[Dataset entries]
****************************************
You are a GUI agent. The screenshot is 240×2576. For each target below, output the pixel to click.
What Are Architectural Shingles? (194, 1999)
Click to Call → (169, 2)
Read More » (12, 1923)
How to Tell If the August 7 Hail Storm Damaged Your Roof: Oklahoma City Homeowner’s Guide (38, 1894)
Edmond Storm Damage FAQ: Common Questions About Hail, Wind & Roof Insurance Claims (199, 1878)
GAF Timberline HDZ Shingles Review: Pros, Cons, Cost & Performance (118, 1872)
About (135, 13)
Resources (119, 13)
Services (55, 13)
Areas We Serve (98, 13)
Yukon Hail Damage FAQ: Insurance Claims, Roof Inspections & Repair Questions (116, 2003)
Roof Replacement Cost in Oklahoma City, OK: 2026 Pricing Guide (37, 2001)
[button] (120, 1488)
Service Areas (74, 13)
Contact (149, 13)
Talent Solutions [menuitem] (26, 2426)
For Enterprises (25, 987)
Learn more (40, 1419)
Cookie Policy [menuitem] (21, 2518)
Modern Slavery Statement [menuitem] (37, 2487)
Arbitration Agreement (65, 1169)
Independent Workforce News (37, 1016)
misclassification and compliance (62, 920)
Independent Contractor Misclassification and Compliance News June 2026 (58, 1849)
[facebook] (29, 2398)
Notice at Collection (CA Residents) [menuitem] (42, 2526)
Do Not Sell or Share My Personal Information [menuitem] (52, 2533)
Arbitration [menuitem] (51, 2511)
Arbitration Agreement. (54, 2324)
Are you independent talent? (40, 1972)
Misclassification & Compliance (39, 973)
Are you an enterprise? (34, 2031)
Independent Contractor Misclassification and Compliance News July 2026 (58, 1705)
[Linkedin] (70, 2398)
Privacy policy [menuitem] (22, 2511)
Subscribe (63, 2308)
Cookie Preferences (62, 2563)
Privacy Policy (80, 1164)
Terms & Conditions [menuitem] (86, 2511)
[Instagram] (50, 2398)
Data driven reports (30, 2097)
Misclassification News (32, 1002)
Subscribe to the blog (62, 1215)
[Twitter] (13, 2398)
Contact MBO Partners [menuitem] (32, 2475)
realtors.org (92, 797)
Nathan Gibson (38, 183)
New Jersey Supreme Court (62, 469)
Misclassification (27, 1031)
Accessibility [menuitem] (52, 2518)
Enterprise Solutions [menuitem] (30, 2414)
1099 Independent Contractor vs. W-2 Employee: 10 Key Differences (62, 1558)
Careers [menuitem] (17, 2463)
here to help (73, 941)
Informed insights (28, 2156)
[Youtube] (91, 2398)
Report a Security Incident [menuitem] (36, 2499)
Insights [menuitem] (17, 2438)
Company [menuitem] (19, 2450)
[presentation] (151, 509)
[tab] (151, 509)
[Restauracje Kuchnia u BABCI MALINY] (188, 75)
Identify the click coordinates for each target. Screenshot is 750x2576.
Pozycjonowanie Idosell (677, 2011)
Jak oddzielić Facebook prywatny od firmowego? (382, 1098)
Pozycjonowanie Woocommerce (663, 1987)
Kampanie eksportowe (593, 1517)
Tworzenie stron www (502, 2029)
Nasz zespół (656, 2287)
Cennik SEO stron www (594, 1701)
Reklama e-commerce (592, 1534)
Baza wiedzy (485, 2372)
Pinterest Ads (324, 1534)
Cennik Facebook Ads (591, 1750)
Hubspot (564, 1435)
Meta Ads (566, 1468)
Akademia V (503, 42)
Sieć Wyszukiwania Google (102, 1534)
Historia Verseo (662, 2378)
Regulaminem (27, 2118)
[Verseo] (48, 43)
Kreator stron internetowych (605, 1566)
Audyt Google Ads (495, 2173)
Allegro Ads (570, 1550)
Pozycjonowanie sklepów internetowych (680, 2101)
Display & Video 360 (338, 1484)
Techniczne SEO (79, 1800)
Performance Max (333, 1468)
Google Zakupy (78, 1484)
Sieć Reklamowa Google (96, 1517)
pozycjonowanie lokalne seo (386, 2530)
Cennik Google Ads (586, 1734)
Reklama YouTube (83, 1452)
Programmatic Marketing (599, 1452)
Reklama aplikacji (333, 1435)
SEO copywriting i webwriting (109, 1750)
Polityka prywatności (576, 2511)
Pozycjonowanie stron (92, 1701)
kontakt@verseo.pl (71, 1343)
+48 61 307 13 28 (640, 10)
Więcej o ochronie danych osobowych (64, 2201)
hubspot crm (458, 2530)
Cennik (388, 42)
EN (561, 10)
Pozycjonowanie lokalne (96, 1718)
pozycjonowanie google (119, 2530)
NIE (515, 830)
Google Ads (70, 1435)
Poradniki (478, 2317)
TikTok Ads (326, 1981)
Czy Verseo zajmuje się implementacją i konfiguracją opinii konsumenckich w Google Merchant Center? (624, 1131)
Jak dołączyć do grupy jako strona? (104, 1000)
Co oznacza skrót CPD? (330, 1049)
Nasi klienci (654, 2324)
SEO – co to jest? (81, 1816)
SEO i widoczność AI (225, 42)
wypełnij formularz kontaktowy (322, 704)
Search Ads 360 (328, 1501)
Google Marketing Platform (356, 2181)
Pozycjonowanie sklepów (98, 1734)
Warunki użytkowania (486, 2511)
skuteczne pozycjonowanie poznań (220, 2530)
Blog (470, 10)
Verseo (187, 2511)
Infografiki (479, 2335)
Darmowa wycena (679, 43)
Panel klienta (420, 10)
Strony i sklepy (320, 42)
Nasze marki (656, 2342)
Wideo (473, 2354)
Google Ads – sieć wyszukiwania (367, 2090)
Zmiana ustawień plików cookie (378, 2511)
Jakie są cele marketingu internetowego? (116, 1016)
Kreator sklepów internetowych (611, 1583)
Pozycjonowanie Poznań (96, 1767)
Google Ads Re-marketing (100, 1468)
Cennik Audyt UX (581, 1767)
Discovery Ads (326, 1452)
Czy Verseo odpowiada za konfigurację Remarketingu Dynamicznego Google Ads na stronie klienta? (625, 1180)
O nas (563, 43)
****************************************
ACTION ITEM: Could you copy out every record above exactly as it appears?

ANSWER TO THIS EXERCISE:
You are a GUI agent. The screenshot is 240×2576. For each target below, output the pixel to click.
What Are Architectural Shingles? (194, 1999)
Click to Call → (169, 2)
Read More » (12, 1923)
How to Tell If the August 7 Hail Storm Damaged Your Roof: Oklahoma City Homeowner’s Guide (38, 1894)
Edmond Storm Damage FAQ: Common Questions About Hail, Wind & Roof Insurance Claims (199, 1878)
GAF Timberline HDZ Shingles Review: Pros, Cons, Cost & Performance (118, 1872)
About (135, 13)
Resources (119, 13)
Services (55, 13)
Areas We Serve (98, 13)
Yukon Hail Damage FAQ: Insurance Claims, Roof Inspections & Repair Questions (116, 2003)
Roof Replacement Cost in Oklahoma City, OK: 2026 Pricing Guide (37, 2001)
[button] (120, 1488)
Service Areas (74, 13)
Contact (149, 13)
Talent Solutions [menuitem] (26, 2426)
For Enterprises (25, 987)
Learn more (40, 1419)
Cookie Policy [menuitem] (21, 2518)
Modern Slavery Statement [menuitem] (37, 2487)
Arbitration Agreement (65, 1169)
Independent Workforce News (37, 1016)
misclassification and compliance (62, 920)
Independent Contractor Misclassification and Compliance News June 2026 (58, 1849)
[facebook] (29, 2398)
Notice at Collection (CA Residents) [menuitem] (42, 2526)
Do Not Sell or Share My Personal Information [menuitem] (52, 2533)
Arbitration [menuitem] (51, 2511)
Arbitration Agreement. (54, 2324)
Are you independent talent? (40, 1972)
Misclassification & Compliance (39, 973)
Are you an enterprise? (34, 2031)
Independent Contractor Misclassification and Compliance News July 2026 (58, 1705)
[Linkedin] (70, 2398)
Privacy policy [menuitem] (22, 2511)
Subscribe (63, 2308)
Cookie Preferences (62, 2563)
Privacy Policy (80, 1164)
Terms & Conditions [menuitem] (86, 2511)
[Instagram] (50, 2398)
Data driven reports (30, 2097)
Misclassification News (32, 1002)
Subscribe to the blog (62, 1215)
[Twitter] (13, 2398)
Contact MBO Partners [menuitem] (32, 2475)
realtors.org (92, 797)
Nathan Gibson (38, 183)
New Jersey Supreme Court (62, 469)
Misclassification (27, 1031)
Accessibility [menuitem] (52, 2518)
Enterprise Solutions [menuitem] (30, 2414)
1099 Independent Contractor vs. W-2 Employee: 10 Key Differences (62, 1558)
Careers [menuitem] (17, 2463)
here to help (73, 941)
Informed insights (28, 2156)
[Youtube] (91, 2398)
Report a Security Incident [menuitem] (36, 2499)
Insights [menuitem] (17, 2438)
Company [menuitem] (19, 2450)
[presentation] (151, 509)
[tab] (151, 509)
[Restauracje Kuchnia u BABCI MALINY] (188, 75)
Identify the click coordinates for each target. Screenshot is 750x2576.
Pozycjonowanie Idosell (677, 2011)
Jak oddzielić Facebook prywatny od firmowego? (382, 1098)
Pozycjonowanie Woocommerce (663, 1987)
Kampanie eksportowe (593, 1517)
Tworzenie stron www (502, 2029)
Nasz zespół (656, 2287)
Cennik SEO stron www (594, 1701)
Reklama e-commerce (592, 1534)
Baza wiedzy (485, 2372)
Pinterest Ads (324, 1534)
Cennik Facebook Ads (591, 1750)
Hubspot (564, 1435)
Meta Ads (566, 1468)
Akademia V (503, 42)
Sieć Wyszukiwania Google (102, 1534)
Historia Verseo (662, 2378)
Regulaminem (27, 2118)
[Verseo] (48, 43)
Kreator stron internetowych (605, 1566)
Audyt Google Ads (495, 2173)
Allegro Ads (570, 1550)
Pozycjonowanie sklepów internetowych (680, 2101)
Display & Video 360 (338, 1484)
Techniczne SEO (79, 1800)
Performance Max (333, 1468)
Google Zakupy (78, 1484)
Sieć Reklamowa Google (96, 1517)
pozycjonowanie lokalne seo (386, 2530)
Cennik Google Ads (586, 1734)
Reklama YouTube (83, 1452)
Programmatic Marketing (599, 1452)
Reklama aplikacji (333, 1435)
SEO copywriting i webwriting (109, 1750)
Polityka prywatności (576, 2511)
Pozycjonowanie stron (92, 1701)
kontakt@verseo.pl (71, 1343)
+48 61 307 13 28 (640, 10)
Więcej o ochronie danych osobowych (64, 2201)
hubspot crm (458, 2530)
Cennik (388, 42)
EN (561, 10)
Pozycjonowanie lokalne (96, 1718)
pozycjonowanie google (119, 2530)
NIE (515, 830)
Google Ads (70, 1435)
Poradniki (478, 2317)
TikTok Ads (326, 1981)
Czy Verseo zajmuje się implementacją i konfiguracją opinii konsumenckich w Google Merchant Center? (624, 1131)
Jak dołączyć do grupy jako strona? (104, 1000)
Co oznacza skrót CPD? (330, 1049)
Nasi klienci (654, 2324)
SEO – co to jest? (81, 1816)
SEO i widoczność AI (225, 42)
wypełnij formularz kontaktowy (322, 704)
Search Ads 360 (328, 1501)
Google Marketing Platform (356, 2181)
Pozycjonowanie sklepów (98, 1734)
Warunki użytkowania (486, 2511)
skuteczne pozycjonowanie poznań (220, 2530)
Blog (470, 10)
Verseo (187, 2511)
Infografiki (479, 2335)
Darmowa wycena (679, 43)
Panel klienta (420, 10)
Strony i sklepy (320, 42)
Nasze marki (656, 2342)
Wideo (473, 2354)
Google Ads – sieć wyszukiwania (367, 2090)
Zmiana ustawień plików cookie (378, 2511)
Jakie są cele marketingu internetowego? (116, 1016)
Kreator sklepów internetowych (611, 1583)
Pozycjonowanie Poznań (96, 1767)
Google Ads Re-marketing (100, 1468)
Cennik Audyt UX (581, 1767)
Discovery Ads (326, 1452)
Czy Verseo odpowiada za konfigurację Remarketingu Dynamicznego Google Ads na stronie klienta? (625, 1180)
O nas (563, 43)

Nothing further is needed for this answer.